(Beginning of Available data)
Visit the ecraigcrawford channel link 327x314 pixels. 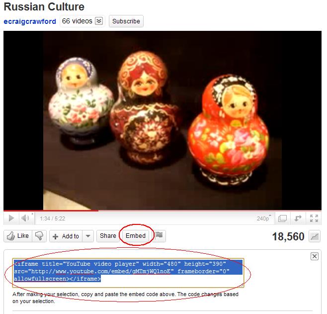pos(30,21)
(End of Available data)
(Beginning of Available data)
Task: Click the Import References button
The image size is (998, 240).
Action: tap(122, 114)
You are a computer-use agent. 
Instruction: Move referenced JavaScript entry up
(End of Available data)
(Beginning of Available data)
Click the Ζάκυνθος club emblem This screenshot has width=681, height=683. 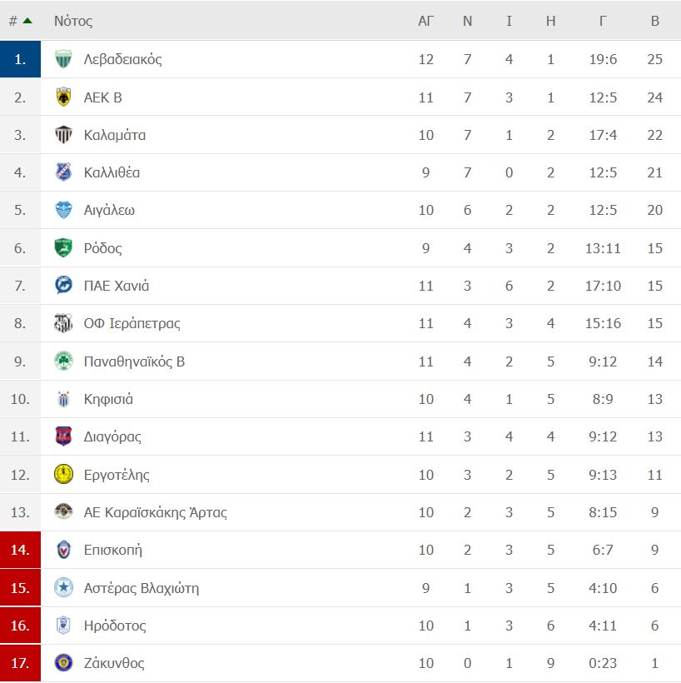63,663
(End of Available data)
Using the entries above, output exactly the lines between the line holding "The image size is (998, 240)." and the line holding "Instruction: Move referenced", end lines included, and nothing more.

The image size is (998, 240).
Action: tap(122, 114)
You are a computer-use agent. 
Instruction: Move referenced JavaScript entry up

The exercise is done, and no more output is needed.